Não é consolação (publicado originalmente em 29/11/2007)
O Canal Brasil, em parceria com cineasta Zelito Vianna, realizaram o justo, merecido. Alguns meses atrás, com auxílio do extenso arquivo da Rede Globo, desenvolveram o documentário “Chico Anysio É” (2007), de 60 minutos. O filme é ele todo uma conversa informal de Vianna com o irmão Chico. “Já tá gravando, Zé?”, pergunta o humorista, escritor, ator, roteirista, pintor, comentarista de futebol, compositor. As profissões são citadas por ‘Zé’ para que o tal papo se inicie. Daí para frente, a sucessão de imagens dos mais de 200 personagens de Chico se unem ao depoimento emocionando e consternado do artista cearense de 76 anos. Os causos hilários se prendem às lembranças daquele mundo que não existe mais. Em 2005, a coluna Coisas de Cinema deu espaço ao descaso aplicado pela emissora carioca em relação ao trabalho deste autêntico showman brasileiro. Nestes pouco mais de dois anos, a situação permanece igual. Em “Chico Anysio É” (ainda não lançado em DVD), o ator principal não se deixa intimidar ao recordar que é sim um dos mais capacitados homens da televisão.

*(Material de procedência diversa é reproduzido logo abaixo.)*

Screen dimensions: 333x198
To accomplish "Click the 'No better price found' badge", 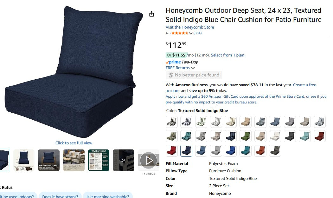I will pyautogui.click(x=194, y=75).
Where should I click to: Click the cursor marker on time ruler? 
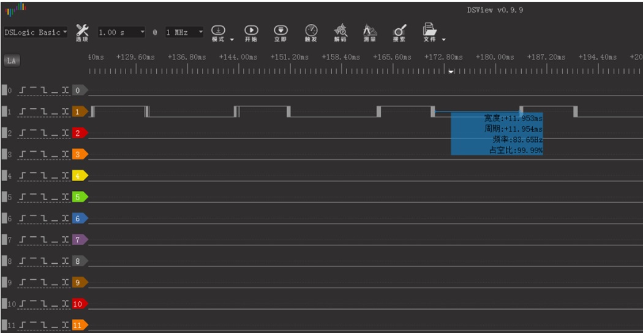pos(451,72)
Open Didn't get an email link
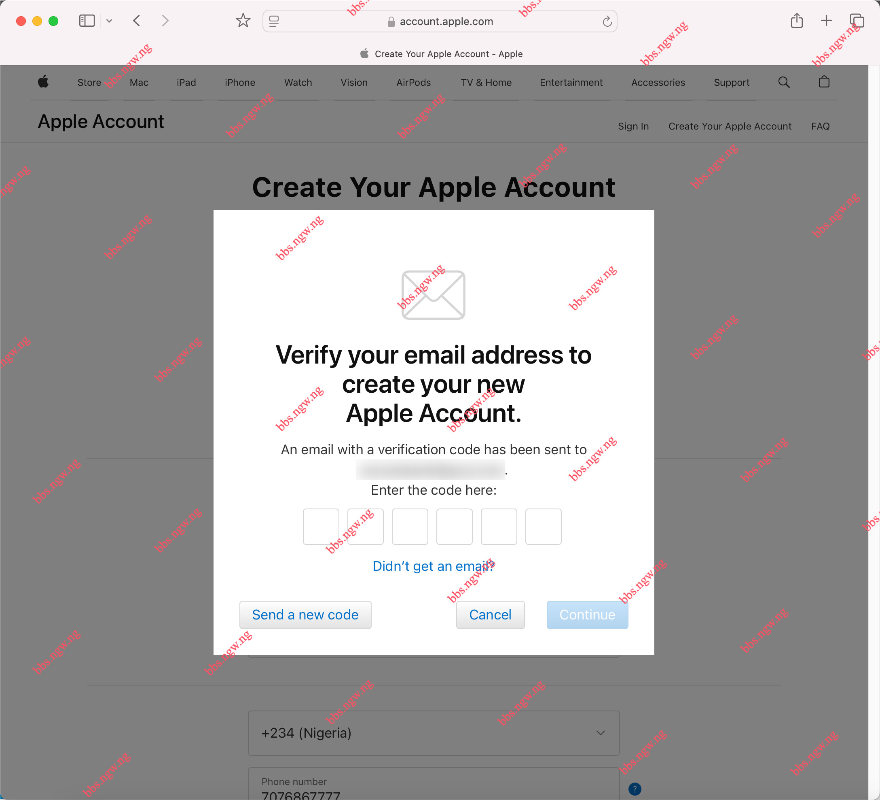880x800 pixels. [433, 566]
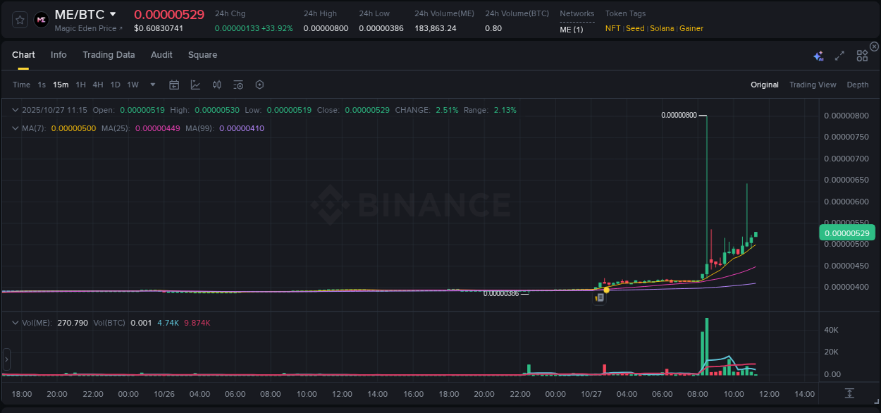Open the calendar date-jump tool
881x413 pixels.
[174, 84]

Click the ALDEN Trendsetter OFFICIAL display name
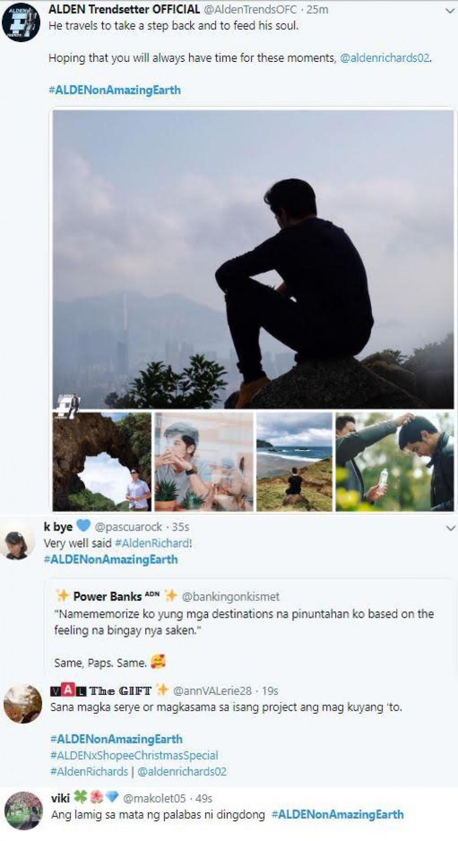coord(124,9)
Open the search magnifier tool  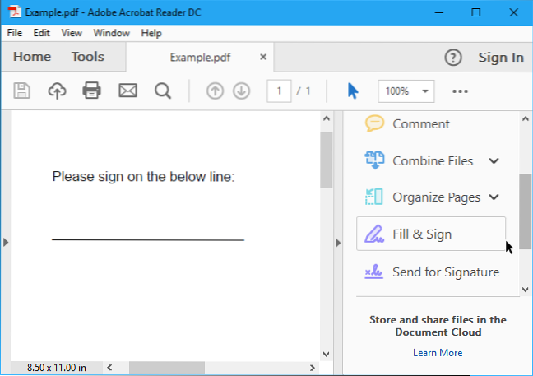[162, 91]
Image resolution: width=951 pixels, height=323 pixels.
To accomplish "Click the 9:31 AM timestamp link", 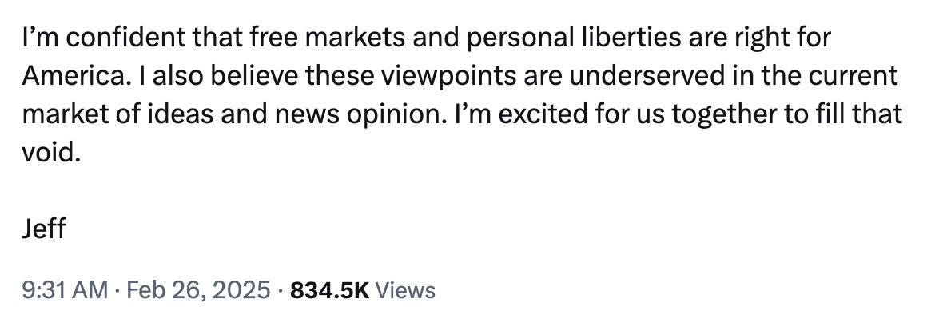I will (x=65, y=289).
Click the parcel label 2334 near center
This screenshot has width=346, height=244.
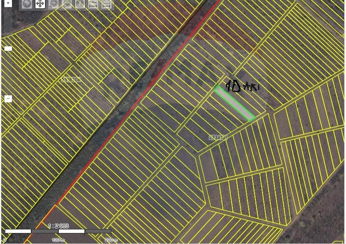click(x=217, y=138)
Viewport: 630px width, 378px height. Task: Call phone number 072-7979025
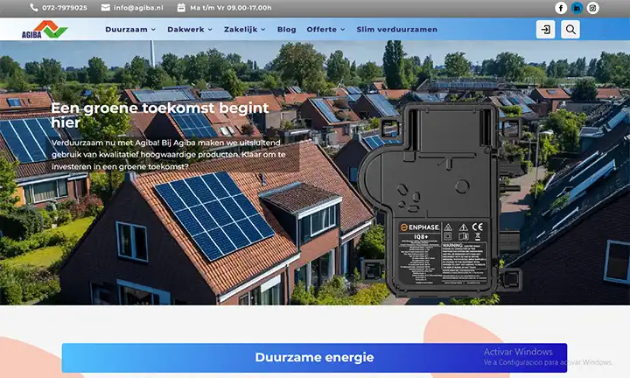click(65, 8)
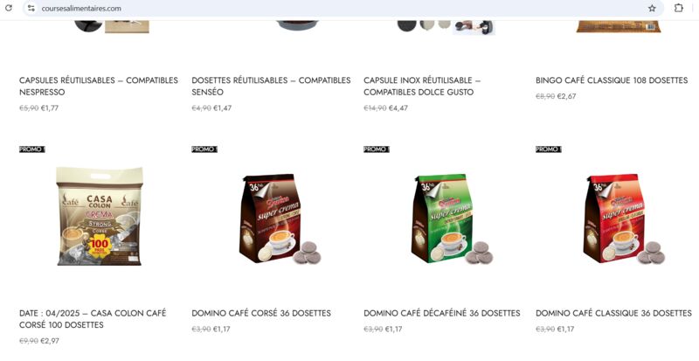Open Domino Café Classique 36 Dosettes title
This screenshot has width=699, height=361.
tap(614, 313)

Não apenas da televisão. “A cena da morte de Zé Esteves em ‘Tieta’ fiz duas vezes porque eu quis, a primeira já havia ficado excelente”, contou, sobre fita de 1996 em que contracenou com Sônia Braga e Marília Pêra. “Sou um dos melhores profissionais para se trabalhar. Chego na hora, com todo o texto decorado. Fico quieto no canto até hora de filmar”, continuou. “As pessoas não me convidam para filmes porque acham que, mesmo antes de pensar no convite, eu não aceitarei. E não é verdade. Zé, você sabe que não digo não para ninguém”, prosseguiu. O irmão, ao lado, concordou. Entre estas frases, takes de Alberto Roberto, Bexiga, Azambuja e Popó aparecem, para fazerem os fãs de Chico relembrarem programas como Chico Anysio Show, Chico City e Chico Total. O professor Raimundo vem à tona. “Lancei muitos com o professor. Foi o primeiro que fiz na TV”, endeusou-se. Logo no começo da fita, um monólogo de se ir às lágrimas. Aconteceu em 1986, num show. Chico escreveu o poema sobre comediantes do país. Lindo! Não se pode negar o talento dele. É demais inquestionável.

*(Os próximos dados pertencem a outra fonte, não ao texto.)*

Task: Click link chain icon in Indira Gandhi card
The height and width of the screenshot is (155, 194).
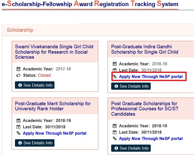Action: 114,76
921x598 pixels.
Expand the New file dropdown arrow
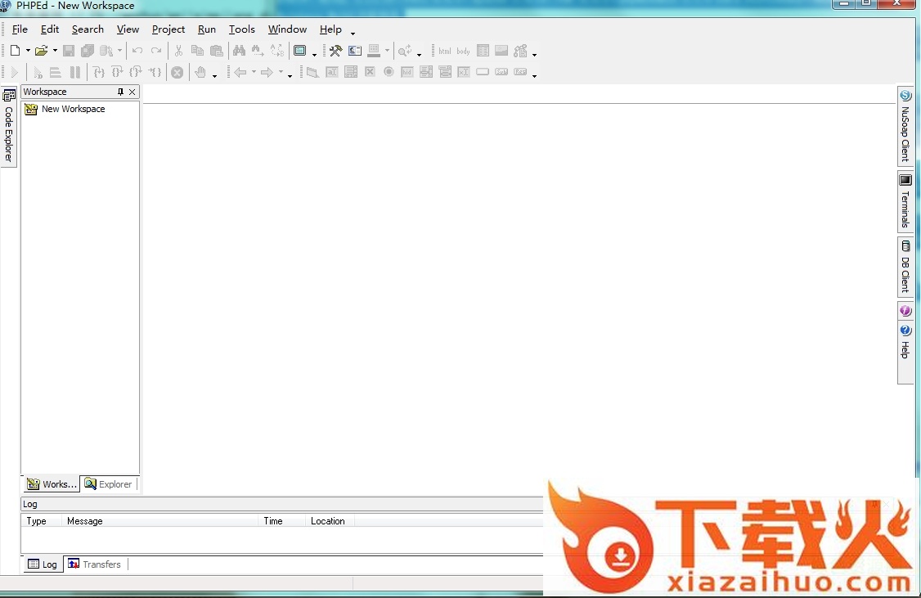coord(28,51)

No teatro, são mais de 10 mil apresentações. Recorde praticamente inalcançável. Na época da ditadura militar não era bem assim. “Ficávamos eu e uns quatro censores, de braços cruzados. Eles me olhando lá... Era de morrer”, narrou Chico, quando, a cada novo show, era obrigado a passar em Brasília para se exibir à turma dos milicos. “Muitas coisas consegui evitar o corte. Mas outras, nem a tentativa de explicar dava”, detalhou. Nem tudo, porém, são melancolias. Em 2008, completará seus 40 anos de Globo, 61 de carreira... Pode-se afirmar ser o processo de roteiro em Hollywood o único senão da trajetória dele. Enviou à capital do cinema várias histórias. Nada se concretizou. Enfadonho, gordo, doente dos pulmões e algemado ao ostracismo, a carreira de Chico ganhou uma respiração no mês passado. Estas quatro décadas globais renderam-lhe o DVD “Chico Especial”, com dois discos recheados de quadros, aberturas de programas e depoimentos. Agora é assim: ver Chico Anysio, só em arquivo. Triste fim para um artista de seu quilate. Francisco Anysio de Oliveira Paula Filho.